La Bienal Internacional de Escultura del Chaco cierra la noche del 18 de julio con una Gala de Ballet Folklórico Nacional que elige, no por casualidad, el aire libre como escenario. Hay algo deliberado en esa elección: cuando la danza folklórica sale del escenario cerrado y se ofrece a cielo abierto, el arte deja de ser un privilegio de sala y se vuelve un bien de todos, disponible para quien simplemente pase caminando. El elenco, creado en 1990 por los maestros Santiago Ayala y Norma Viola, reúne hoy a 43 bailarines de distintas provincias del país, sostenidos por su propio equipo administrativo y por un sólido cuerpo artístico-técnico en iluminación, escenario, vestuario, sonido, utilería y multimedia: una estructura pensada, casi por definición, para llevar la danza a cualquier escenario que se le proponga, incluido este a cielo abierto. Es, en el fondo, la misma vocación que atraviesa toda la Bienal: que el arte encuentre a la gente donde está, y no al revés.

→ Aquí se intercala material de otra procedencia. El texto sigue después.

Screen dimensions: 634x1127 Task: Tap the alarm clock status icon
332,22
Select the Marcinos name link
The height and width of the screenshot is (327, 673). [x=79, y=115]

La Bienal Internacional de Escultura 2026, como a lo largo de toda su historia, tiene como piedra central el contacto del pueblo con el arte, del ciudadano con el artista. Esa premisa, en esta circunstancia, la de las artes escénicas, las artes vinculadas a la música, al baile, a lo elemental que genera el sonido, tiene a la noche de hoy en el Escenario Central a las 21:30 horas al Ballet Folklorico Nacional como protagonista, actuando por primera vez al aire libre. No es coincidencia ni menos un accidente, es la continuación de una idea que se afirmo hace casi cuarenta años en la Plaza 25 de mayo.
Como corresponde a esta edición, Resistencia vuelve a confirmarse como destino turístico invernal de una propuesta cultural sin parangón en la región, al tiempo que reafirma al arte como un bien público que pertenece a toda la comunidad.